In rare cases (1% to 2% of patients), most of the grafts continue in anagen, with only a few grafts going into telogen, resulting in stable hair growth from day 1 for the majority of the grafts. By postoperative month 6, most patients show a significant improvement in terms of hair growth; however, it takes about a year for the final result to occur, after which a decision can be made as to the need for another megasession.
Because of the procedures natural results and safety, in recent years the trend in hair restoration surgery has been toward smaller and more numerous grafts per session 21 -24.
It is important for surgeons to be familiar with the various techniques that are available for the management of any surgical challenge. There are cases in which we may need to combine techniques, to better serve our patients. This certainly applies to hair restoration surgery. The various techniques should be discussed with prospective patients. However, we also are obligated to help them select a procedure that best their needs, keeping in mind the risks and benefits involved, advantages and disadvantages, and the estimated number of procedures required. A well informed patient is the best patient.
The micro- and minigraft megasession technique described above, in my opinion, follows more closely than any other technique the criteria mentioned, namely, predictability, safety, very low incidence of complication, minimal downtime, minimal number of procedures required, minimal scarring, and a natural result both short and long term.
By “long term” results achieved with this technique, I mean that the hair distribution follows a pattern more closely resembling the one that normally occurs, that is, without clumps of hair, or blocks of hair from flaps, and without noticeable scarring. If the patient goes on to lose more of his hair, which will occur, or loses all of his hair, clearly he would look more natural having had the procedure with the micro- and minigraft megasession as described, than if he had any other technique available today.
In my experience, most patients in their late 30s and older readily accept the less than ideal degree of hair density obtained with the micro- and minigraft megasession technique, in view of the advantages realized, such as the natural appearance, minimal scarring, and the fact that in just one or two sessions the job is completed.
The density can be improved up to a point via a second megasession.
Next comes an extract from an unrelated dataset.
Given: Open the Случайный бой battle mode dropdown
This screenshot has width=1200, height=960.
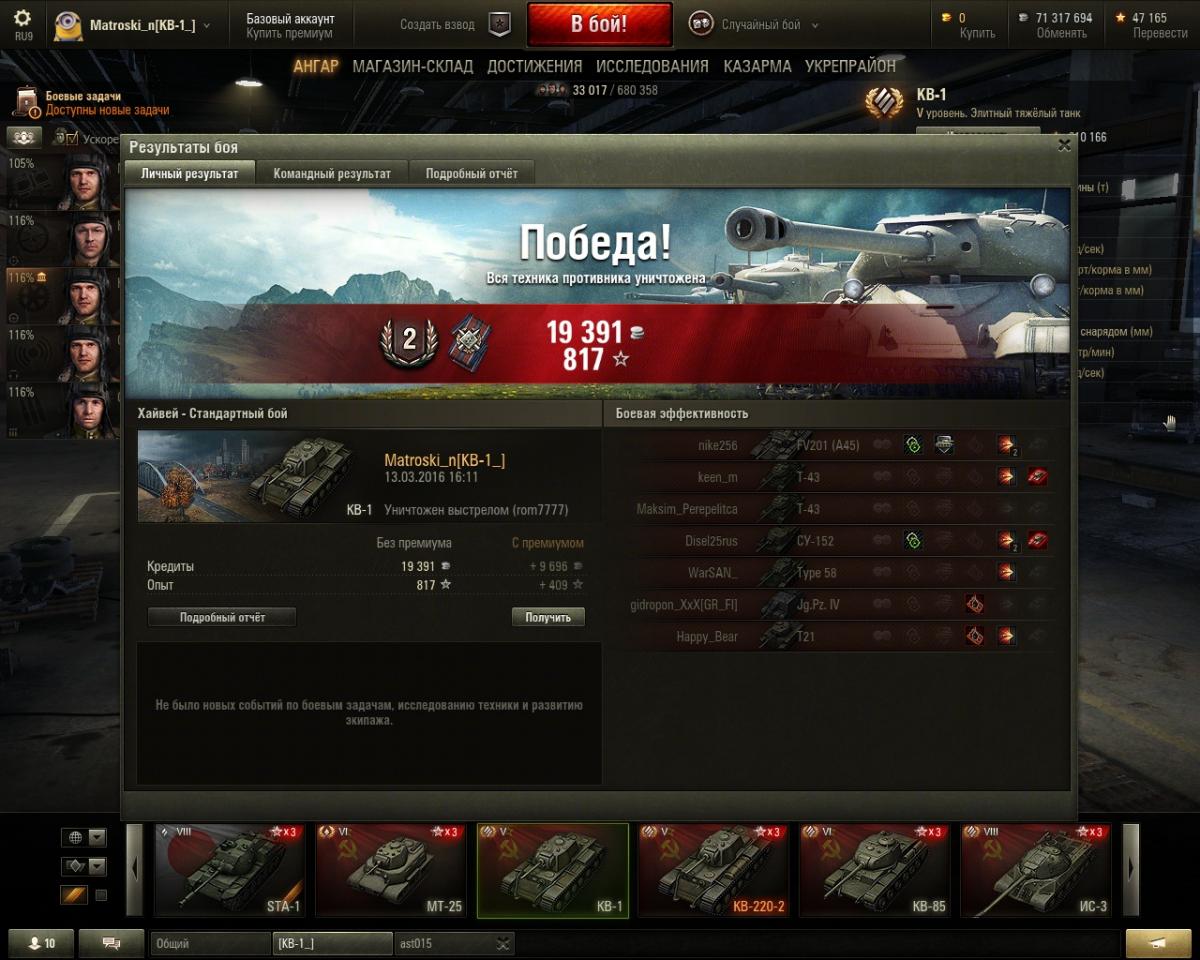Looking at the screenshot, I should pos(754,24).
And in certain cases even a third one may be done. So far, I have done three megasessions for only two patients, each time achieving greater density. However, I don’t believe that any greater density can be realized with fourth or further megasessions.
Another advantage of this procedure is that even if it is done only once, the patient looks natural, and he does not have to be committed to an endless number of procedures. We are all too familiar with the scars, the multiple procedures required, and the unnatural appearance, in some cases the temporary grotesque deformity, as well as the higher risk of complications that are associated with most of the other techniques of hair restoration surgery.
I am convinced that for the patient seeking esthetic hair restoration surgery, the micro- and minigraft megasession technique is an excellent option. I have found it to be safe, predictable, requires minimal downtime and minimal number of procedures, results in minimal scarring, and best of all provides natural results even in a single session. The hair density this procedure provides, although limited, is acceptable and esthetically pleasing to the overwhelming majority of patients, including myself.
Alfonso Barrera, M.D.
West Houston Plastic Surgery Clinic, P.A.